> **Exercise details**:
If a line of the data below holds the word "item", list it.
BEGIN Entries supplied
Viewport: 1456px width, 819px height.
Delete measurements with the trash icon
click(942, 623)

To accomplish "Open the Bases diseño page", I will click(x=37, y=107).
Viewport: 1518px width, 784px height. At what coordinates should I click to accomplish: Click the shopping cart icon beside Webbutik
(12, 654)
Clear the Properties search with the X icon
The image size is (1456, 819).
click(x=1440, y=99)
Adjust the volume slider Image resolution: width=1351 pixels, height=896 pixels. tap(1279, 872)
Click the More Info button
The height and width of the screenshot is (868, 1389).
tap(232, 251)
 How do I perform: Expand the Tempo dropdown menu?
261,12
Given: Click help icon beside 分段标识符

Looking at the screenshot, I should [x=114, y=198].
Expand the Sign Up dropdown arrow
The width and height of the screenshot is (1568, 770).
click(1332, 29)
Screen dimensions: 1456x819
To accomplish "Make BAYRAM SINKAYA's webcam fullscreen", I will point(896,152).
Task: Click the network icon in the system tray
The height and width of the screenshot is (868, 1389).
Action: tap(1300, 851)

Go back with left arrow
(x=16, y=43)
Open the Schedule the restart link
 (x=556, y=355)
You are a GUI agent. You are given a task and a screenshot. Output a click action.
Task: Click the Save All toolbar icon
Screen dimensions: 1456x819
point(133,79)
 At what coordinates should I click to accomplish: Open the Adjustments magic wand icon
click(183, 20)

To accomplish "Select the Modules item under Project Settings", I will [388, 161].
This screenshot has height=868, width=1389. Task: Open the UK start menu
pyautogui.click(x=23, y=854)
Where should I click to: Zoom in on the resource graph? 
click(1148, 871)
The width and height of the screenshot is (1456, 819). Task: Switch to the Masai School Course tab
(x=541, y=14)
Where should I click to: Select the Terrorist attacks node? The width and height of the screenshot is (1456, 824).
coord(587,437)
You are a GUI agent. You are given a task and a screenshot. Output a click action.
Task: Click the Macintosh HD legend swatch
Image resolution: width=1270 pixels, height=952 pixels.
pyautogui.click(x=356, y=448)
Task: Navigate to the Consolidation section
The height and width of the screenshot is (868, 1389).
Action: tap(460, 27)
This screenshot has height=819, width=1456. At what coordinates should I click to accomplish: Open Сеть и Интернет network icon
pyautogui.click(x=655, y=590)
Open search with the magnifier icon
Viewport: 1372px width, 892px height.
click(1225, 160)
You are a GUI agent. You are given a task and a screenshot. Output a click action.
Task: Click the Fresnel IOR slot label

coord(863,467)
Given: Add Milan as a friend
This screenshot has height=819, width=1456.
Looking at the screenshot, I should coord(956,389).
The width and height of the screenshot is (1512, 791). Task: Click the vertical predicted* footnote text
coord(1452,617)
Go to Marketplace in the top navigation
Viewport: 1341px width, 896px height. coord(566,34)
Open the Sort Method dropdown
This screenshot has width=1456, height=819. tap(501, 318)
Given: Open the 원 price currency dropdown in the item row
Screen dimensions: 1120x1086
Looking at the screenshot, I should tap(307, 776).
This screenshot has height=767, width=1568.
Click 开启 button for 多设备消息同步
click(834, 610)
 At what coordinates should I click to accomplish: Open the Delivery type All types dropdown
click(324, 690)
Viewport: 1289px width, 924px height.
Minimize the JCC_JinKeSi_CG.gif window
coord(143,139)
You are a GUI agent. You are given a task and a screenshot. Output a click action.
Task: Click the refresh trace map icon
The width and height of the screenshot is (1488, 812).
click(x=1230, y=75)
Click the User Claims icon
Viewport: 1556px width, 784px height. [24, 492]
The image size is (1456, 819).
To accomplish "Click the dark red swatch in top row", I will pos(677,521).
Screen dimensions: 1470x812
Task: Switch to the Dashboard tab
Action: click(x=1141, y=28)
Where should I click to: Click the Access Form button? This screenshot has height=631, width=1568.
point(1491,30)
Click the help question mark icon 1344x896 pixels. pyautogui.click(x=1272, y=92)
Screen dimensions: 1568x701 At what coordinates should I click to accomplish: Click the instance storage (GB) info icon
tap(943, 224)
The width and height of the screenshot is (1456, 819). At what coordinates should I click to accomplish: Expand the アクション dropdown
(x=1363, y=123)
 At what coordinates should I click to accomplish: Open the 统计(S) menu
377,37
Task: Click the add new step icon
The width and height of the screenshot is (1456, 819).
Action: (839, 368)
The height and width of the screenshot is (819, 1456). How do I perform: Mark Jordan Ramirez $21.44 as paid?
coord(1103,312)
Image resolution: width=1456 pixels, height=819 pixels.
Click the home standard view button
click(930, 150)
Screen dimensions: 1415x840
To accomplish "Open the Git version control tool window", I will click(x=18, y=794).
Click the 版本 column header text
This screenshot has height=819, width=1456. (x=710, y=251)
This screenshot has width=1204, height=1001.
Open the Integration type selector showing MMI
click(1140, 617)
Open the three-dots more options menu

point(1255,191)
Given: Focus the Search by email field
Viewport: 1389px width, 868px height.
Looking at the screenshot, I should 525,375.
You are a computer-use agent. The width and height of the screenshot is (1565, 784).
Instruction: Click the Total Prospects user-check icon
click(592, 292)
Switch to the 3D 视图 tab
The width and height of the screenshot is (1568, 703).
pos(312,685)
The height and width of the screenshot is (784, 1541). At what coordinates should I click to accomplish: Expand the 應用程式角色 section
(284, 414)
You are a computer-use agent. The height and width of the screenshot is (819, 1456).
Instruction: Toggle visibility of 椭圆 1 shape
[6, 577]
END Entries supplied
> **Result of this task**:
To accomplish "Select the Modules item under Project Settings", I will [388, 161].
Given: Open the 원 price currency dropdown in the item row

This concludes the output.